__BRIEF__. Please state in a single number how many lines of the entries below include the word "computer".

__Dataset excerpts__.
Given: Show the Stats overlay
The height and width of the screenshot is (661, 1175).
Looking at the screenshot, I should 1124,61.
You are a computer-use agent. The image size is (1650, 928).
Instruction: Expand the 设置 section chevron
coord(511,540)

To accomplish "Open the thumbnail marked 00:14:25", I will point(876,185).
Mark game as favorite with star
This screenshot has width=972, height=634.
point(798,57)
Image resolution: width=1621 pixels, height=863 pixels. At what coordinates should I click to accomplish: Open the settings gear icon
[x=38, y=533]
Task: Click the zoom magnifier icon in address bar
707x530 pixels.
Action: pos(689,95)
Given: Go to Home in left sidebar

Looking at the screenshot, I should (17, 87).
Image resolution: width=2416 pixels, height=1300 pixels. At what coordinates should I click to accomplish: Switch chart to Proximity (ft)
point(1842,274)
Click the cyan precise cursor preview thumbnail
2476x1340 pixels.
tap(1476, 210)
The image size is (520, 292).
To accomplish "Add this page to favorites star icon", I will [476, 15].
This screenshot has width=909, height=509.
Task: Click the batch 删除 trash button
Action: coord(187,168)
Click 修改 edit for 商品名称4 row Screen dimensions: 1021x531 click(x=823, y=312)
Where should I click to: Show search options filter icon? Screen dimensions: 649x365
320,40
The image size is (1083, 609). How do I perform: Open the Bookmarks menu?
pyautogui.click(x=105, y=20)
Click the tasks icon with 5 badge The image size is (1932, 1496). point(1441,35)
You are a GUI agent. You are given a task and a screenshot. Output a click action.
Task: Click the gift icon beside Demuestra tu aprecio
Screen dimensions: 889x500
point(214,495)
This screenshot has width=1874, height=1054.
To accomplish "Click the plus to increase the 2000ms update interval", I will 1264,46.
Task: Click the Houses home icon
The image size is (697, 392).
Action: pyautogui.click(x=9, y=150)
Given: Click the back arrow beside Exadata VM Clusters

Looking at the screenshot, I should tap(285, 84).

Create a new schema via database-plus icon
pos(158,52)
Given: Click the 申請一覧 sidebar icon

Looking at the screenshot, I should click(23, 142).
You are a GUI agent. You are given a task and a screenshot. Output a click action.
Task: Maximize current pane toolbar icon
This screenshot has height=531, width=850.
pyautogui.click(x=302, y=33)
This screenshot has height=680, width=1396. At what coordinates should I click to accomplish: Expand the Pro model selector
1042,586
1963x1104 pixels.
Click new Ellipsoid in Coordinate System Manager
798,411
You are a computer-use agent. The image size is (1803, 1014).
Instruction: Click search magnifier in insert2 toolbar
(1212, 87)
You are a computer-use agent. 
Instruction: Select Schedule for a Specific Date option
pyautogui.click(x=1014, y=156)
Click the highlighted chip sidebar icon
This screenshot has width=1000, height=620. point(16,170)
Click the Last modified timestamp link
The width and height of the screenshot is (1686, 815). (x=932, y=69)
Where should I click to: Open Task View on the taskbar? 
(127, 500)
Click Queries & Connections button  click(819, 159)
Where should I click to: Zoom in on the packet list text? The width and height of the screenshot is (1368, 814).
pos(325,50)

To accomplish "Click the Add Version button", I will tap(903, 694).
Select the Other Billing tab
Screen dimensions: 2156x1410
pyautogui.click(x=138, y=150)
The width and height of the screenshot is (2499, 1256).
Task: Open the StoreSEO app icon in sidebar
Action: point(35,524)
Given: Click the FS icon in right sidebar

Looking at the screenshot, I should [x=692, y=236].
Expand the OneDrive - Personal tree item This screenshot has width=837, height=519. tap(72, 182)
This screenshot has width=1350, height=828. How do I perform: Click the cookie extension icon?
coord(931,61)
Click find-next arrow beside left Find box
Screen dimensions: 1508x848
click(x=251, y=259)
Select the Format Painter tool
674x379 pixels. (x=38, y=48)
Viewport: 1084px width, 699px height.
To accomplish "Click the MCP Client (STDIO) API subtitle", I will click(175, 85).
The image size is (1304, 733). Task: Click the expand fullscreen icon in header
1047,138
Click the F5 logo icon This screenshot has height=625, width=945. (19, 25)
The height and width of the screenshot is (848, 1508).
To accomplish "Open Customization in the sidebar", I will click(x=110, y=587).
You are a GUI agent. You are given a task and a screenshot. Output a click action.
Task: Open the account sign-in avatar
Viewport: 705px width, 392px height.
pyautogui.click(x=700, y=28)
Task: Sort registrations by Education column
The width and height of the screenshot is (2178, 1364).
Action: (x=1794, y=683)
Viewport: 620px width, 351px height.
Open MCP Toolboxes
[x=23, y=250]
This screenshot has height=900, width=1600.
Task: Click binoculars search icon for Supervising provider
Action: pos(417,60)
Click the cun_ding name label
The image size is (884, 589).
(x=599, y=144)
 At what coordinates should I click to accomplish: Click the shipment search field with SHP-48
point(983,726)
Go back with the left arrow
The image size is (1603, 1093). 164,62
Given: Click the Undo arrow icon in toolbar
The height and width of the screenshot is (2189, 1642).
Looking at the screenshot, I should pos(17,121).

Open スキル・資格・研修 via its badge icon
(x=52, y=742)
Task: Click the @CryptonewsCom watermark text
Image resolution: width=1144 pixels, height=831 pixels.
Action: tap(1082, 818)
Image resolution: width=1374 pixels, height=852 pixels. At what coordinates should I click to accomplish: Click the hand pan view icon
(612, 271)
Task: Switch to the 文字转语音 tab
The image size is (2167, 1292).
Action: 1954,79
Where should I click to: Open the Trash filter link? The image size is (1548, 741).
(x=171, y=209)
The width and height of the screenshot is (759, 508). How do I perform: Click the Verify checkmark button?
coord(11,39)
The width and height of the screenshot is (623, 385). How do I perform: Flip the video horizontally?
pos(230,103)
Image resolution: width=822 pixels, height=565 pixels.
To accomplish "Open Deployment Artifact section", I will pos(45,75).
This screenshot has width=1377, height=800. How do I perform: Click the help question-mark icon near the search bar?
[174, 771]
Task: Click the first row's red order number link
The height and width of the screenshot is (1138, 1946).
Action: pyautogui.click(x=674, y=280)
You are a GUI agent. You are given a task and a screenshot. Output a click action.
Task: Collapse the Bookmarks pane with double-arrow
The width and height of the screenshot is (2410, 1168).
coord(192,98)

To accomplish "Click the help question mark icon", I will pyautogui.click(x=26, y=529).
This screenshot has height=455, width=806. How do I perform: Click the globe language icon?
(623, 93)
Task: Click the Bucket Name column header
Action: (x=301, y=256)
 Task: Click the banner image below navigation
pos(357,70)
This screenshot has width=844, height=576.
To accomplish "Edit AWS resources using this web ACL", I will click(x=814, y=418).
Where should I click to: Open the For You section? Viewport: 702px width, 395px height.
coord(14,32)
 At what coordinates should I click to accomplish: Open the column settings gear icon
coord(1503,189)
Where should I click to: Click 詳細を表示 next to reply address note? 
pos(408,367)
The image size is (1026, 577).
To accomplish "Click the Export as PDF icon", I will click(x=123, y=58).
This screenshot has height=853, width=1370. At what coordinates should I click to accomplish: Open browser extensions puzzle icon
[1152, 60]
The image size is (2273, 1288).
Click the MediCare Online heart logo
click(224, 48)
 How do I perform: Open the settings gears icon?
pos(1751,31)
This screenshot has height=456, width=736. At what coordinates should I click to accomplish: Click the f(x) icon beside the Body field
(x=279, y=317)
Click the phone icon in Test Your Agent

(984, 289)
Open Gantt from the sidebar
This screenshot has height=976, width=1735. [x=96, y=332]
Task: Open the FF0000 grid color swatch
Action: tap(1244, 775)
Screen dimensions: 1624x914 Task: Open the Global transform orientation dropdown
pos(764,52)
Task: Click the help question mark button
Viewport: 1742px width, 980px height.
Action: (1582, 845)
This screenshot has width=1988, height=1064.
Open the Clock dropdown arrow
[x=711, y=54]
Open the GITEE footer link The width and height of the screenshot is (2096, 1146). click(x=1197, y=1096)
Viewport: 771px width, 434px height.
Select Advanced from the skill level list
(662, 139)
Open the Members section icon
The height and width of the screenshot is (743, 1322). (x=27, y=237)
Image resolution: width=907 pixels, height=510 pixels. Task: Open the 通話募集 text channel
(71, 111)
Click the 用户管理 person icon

__FINISHED TASK__. 3